■ **AIM OF THE EXERCISE**:
Exactly as they appear, output all of the entries.

■ **Pixel coordinate grounding data**:
┌──

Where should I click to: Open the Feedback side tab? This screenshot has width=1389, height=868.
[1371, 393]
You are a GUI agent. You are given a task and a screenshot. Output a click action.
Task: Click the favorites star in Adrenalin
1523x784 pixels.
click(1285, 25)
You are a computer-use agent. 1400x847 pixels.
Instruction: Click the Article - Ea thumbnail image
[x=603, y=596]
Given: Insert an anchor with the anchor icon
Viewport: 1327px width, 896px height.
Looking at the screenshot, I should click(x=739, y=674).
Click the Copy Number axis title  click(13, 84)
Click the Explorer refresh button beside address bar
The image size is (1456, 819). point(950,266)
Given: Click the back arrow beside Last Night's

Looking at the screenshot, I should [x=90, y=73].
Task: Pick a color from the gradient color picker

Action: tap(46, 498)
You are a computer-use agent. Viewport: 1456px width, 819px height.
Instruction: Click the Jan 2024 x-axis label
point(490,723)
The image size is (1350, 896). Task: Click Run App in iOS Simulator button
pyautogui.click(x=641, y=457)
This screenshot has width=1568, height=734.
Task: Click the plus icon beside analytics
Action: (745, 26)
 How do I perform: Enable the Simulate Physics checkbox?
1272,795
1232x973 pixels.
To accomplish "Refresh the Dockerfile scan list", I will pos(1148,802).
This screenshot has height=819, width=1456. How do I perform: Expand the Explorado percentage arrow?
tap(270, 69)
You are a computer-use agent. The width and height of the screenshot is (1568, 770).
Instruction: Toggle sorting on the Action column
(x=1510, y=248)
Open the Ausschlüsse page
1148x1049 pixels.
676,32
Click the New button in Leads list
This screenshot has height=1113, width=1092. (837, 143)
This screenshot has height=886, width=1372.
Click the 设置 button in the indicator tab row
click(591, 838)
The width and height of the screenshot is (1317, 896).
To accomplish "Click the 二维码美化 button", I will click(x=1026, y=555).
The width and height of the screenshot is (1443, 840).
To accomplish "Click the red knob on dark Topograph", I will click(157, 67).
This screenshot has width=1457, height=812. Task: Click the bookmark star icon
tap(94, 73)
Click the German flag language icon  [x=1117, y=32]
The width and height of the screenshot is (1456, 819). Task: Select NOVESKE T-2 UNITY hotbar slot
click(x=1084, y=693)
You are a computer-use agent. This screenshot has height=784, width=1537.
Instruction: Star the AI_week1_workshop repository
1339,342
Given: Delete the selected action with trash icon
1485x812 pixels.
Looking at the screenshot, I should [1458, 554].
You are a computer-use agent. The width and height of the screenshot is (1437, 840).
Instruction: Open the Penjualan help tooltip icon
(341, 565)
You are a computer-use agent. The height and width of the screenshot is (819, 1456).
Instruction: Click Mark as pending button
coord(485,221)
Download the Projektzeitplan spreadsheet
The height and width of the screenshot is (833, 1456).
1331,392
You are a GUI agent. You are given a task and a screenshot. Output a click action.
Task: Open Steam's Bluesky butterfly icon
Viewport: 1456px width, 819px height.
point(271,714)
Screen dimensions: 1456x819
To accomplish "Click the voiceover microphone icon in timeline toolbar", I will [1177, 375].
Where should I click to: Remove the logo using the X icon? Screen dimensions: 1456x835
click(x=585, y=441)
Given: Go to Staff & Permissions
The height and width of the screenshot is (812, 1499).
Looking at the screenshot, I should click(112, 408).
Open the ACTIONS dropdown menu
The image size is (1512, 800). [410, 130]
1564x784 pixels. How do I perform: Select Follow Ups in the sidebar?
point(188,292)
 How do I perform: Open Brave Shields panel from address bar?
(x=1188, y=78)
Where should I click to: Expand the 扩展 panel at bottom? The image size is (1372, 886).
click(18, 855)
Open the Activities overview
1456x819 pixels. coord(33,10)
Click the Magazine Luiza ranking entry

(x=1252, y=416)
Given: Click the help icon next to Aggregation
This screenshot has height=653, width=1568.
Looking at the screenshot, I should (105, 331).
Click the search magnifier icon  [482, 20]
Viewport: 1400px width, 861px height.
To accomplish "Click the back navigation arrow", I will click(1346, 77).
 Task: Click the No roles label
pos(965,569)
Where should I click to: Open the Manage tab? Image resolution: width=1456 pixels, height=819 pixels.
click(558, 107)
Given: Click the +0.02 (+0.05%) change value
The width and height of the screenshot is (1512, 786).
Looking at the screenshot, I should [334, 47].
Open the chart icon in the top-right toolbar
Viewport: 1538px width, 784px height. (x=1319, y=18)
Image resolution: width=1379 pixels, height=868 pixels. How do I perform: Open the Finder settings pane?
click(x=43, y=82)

└──

■ **OUTPUT FOR THIS TASK**:
Where should I click to: Open the Feedback side tab? This screenshot has width=1389, height=868.
[1371, 393]
You are a GUI agent. You are given a task and a screenshot. Output a click action.
Task: Click the favorites star in Adrenalin
1523x784 pixels.
click(1285, 25)
You are a computer-use agent. 1400x847 pixels.
Instruction: Click the Article - Ea thumbnail image
[x=603, y=596]
Given: Insert an anchor with the anchor icon
Viewport: 1327px width, 896px height.
Looking at the screenshot, I should click(x=739, y=674).
Click the Copy Number axis title  click(13, 84)
Click the Explorer refresh button beside address bar
The image size is (1456, 819). point(950,266)
Given: Click the back arrow beside Last Night's

Looking at the screenshot, I should [x=90, y=73].
Task: Pick a color from the gradient color picker

Action: tap(46, 498)
You are a computer-use agent. Viewport: 1456px width, 819px height.
Instruction: Click the Jan 2024 x-axis label
point(490,723)
The image size is (1350, 896). Task: Click Run App in iOS Simulator button
pyautogui.click(x=641, y=457)
This screenshot has width=1568, height=734.
Task: Click the plus icon beside analytics
Action: (745, 26)
 How do I perform: Enable the Simulate Physics checkbox?
1272,795
1232x973 pixels.
To accomplish "Refresh the Dockerfile scan list", I will pos(1148,802).
This screenshot has height=819, width=1456. How do I perform: Expand the Explorado percentage arrow?
tap(270, 69)
You are a computer-use agent. The width and height of the screenshot is (1568, 770).
Instruction: Toggle sorting on the Action column
(x=1510, y=248)
Open the Ausschlüsse page
1148x1049 pixels.
676,32
Click the New button in Leads list
This screenshot has height=1113, width=1092. (837, 143)
This screenshot has height=886, width=1372.
Click the 设置 button in the indicator tab row
click(591, 838)
The width and height of the screenshot is (1317, 896).
To accomplish "Click the 二维码美化 button", I will click(x=1026, y=555).
The width and height of the screenshot is (1443, 840).
To accomplish "Click the red knob on dark Topograph", I will click(157, 67).
This screenshot has width=1457, height=812. Task: Click the bookmark star icon
tap(94, 73)
Click the German flag language icon  [x=1117, y=32]
The width and height of the screenshot is (1456, 819). Task: Select NOVESKE T-2 UNITY hotbar slot
click(x=1084, y=693)
You are a computer-use agent. This screenshot has height=784, width=1537.
Instruction: Star the AI_week1_workshop repository
1339,342
Given: Delete the selected action with trash icon
1485x812 pixels.
Looking at the screenshot, I should [1458, 554].
You are a computer-use agent. The width and height of the screenshot is (1437, 840).
Instruction: Open the Penjualan help tooltip icon
(341, 565)
You are a computer-use agent. The height and width of the screenshot is (819, 1456).
Instruction: Click Mark as pending button
coord(485,221)
Download the Projektzeitplan spreadsheet
The height and width of the screenshot is (833, 1456).
1331,392
You are a GUI agent. You are given a task and a screenshot. Output a click action.
Task: Open Steam's Bluesky butterfly icon
Viewport: 1456px width, 819px height.
point(271,714)
Screen dimensions: 1456x819
To accomplish "Click the voiceover microphone icon in timeline toolbar", I will [1177, 375].
Where should I click to: Remove the logo using the X icon? Screen dimensions: 1456x835
click(x=585, y=441)
Given: Go to Staff & Permissions
The height and width of the screenshot is (812, 1499).
Looking at the screenshot, I should click(112, 408).
Open the ACTIONS dropdown menu
The image size is (1512, 800). [410, 130]
1564x784 pixels. How do I perform: Select Follow Ups in the sidebar?
point(188,292)
 How do I perform: Open Brave Shields panel from address bar?
(x=1188, y=78)
Where should I click to: Expand the 扩展 panel at bottom? The image size is (1372, 886).
click(18, 855)
Open the Activities overview
1456x819 pixels. coord(33,10)
Click the Magazine Luiza ranking entry

(x=1252, y=416)
Given: Click the help icon next to Aggregation
This screenshot has height=653, width=1568.
Looking at the screenshot, I should (105, 331).
Click the search magnifier icon  [482, 20]
Viewport: 1400px width, 861px height.
To accomplish "Click the back navigation arrow", I will click(1346, 77).
 Task: Click the No roles label
pos(965,569)
Where should I click to: Open the Manage tab? Image resolution: width=1456 pixels, height=819 pixels.
click(558, 107)
Given: Click the +0.02 (+0.05%) change value
The width and height of the screenshot is (1512, 786).
Looking at the screenshot, I should [334, 47].
Open the chart icon in the top-right toolbar
Viewport: 1538px width, 784px height. (x=1319, y=18)
Image resolution: width=1379 pixels, height=868 pixels. How do I perform: Open the Finder settings pane?
click(x=43, y=82)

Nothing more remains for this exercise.